Mark Roth adopted his analysis of Jack the Ripper, subtitled ambiguously as „Observation in nine Scenes“, as a play.
Frederick Abberline meets a stranger who knows suspiciously much about the murders in the East End of London.
Together, the two dissimilar protagonists reopen the case, examine evidence, question suspects, and seeking for Jack.

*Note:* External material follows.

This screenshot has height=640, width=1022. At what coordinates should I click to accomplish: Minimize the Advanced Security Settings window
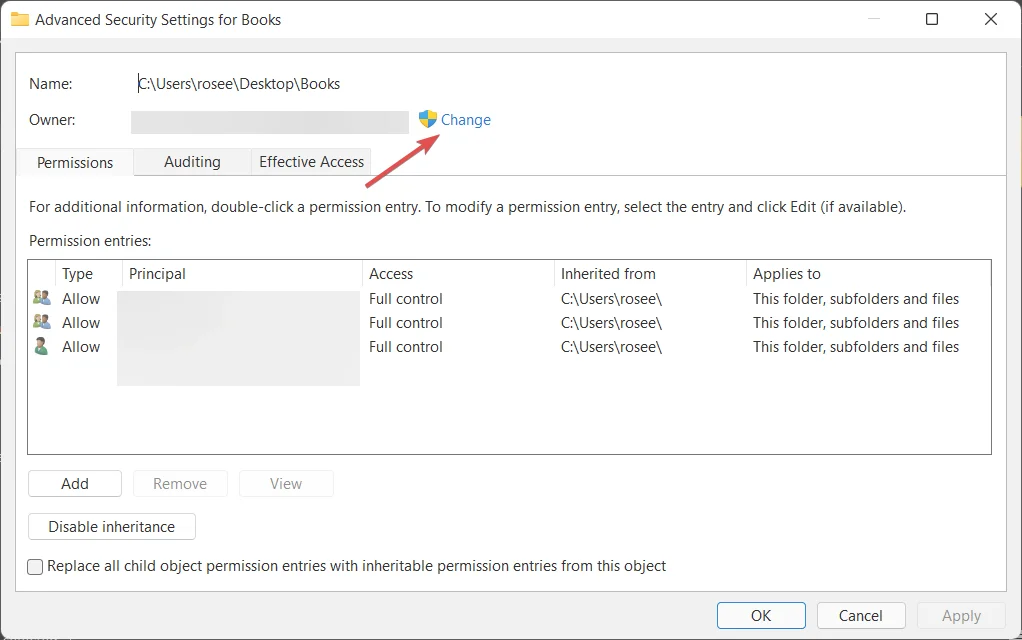point(872,19)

Some of the murder victims are interrogated, either.

But this „Autopsy of a terrible allure“ is far from being pure fiction.
The evidences and case descriptions mirror the current level of Ripper research and refer to well-known authors such as Begg or Sugden.
The perpetrators profile by the FBI of the 1980s is considered too.
Roth succeeds in preserving the historical authenticity, as well as giving an outline of what happened in London in 1888.
His dissolution of the Ripper’s identity is consequently nothing entirely new – although it has never been told in this way before.